In the first equation, the average of all the minimum values of all the samples in the normal walking scenario extracted previously is obtained. The same step is performed for the max, median, mean and standard deviation values, and the same method is applied to the remaining three scenarios. The obtained vectors are tested, and their performance is evaluated to recognise aggressive pedestrian behaviour. Ten new samples for each of the four scenarios (normal walking, chatting, calling and running) are collected and analysed following the same procedure of analysis and feature extraction in "Preprocessing". The obtained features can be reduced by comparing all of the features for each scenario and determining which feature has a better effect than the rest of the features.

Performance evaluation for the classification without a server

Each of the new samples is compared with the four vectors by using the Euclidean technique. Equation (5) shows the square root of the sum of squares of the difference between each value in the sample and its corresponding vector; the value is then divided by the number of all the extracted features. This formula calculates the distance difference.

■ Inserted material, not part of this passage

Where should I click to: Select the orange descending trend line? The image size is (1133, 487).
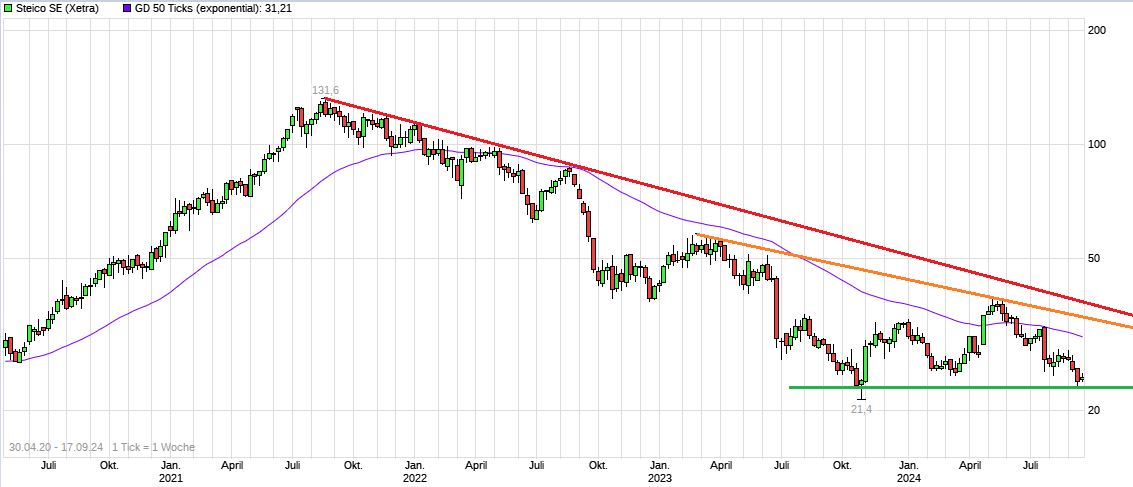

The comparative results represent the lowest value referring to the closest scenario and the category to which it belongs.

$$d{x}_{d}{x}_{v}= \frac{\sqrt{\sum_{n=1}^{N}{({x}_{d}-{x}_{v})}^{2},}}{N}$$
(18)

where \(d{x}_{d}{x}_{v}\) = distance between two points, N = dimensional features, \({x}_{d}\) = the value of the sample data and \({x}_{v}\) = the value of the vector data.

Equations (6) and (7), respectively, present accuracy and precision, which are applied to the result of each test to obtain the number of samples classified correctly and the samples classified incorrectly.

$$\mathrm{accuracy}=\frac{\mathrm{TP}+\mathrm{TN}}{\mathrm{TP}+\mathrm{TN}+\mathrm{FP}+\mathrm{FN}}$$
(19)
$$\mathrm{precision}=\frac{\mathrm{TP}}{\mathrm{TP}+\mathrm{FP}},$$
(20)

where positive (p): class 1 is positive; negative (N): observation is not positive; true positive (TP): observation is positive and is predicted to be positive; False negative (FN): observation is positive but is predicted to be negative; True negative (TN): observation is negative and is predicted to be negative; False positive (FP): observation is negative but is predicted to be positive.

To the best of our knowledge, the precision of the classification to be obtained from the evaluation process should be acceptable; otherwise, the standard vectors are modified as a means of recognising pedestrian behaviours, particularly by performing feature reduction, to enhance the accuracy, correctly classify instances of the classification and subsequently prevent confusion.

Discussion of results

The results of the proposed approach for pedestrian walking behaviour recognition are presented in two sections. The first section provides the results of factor identification and data collection (“Results of factor identification and data collection”) whilst the other one details the results and discusses data exchange in wireless communication and network failure contexts (“Results of data exchange in wireless communication and network failure contexts”).

Results of factor identification and data collection

"Questionnaire data analysis" presents the results of the enquiry about mobile phone users. The results of the pedestrian walking data collection are presented in "Pedestrian walking data analysis".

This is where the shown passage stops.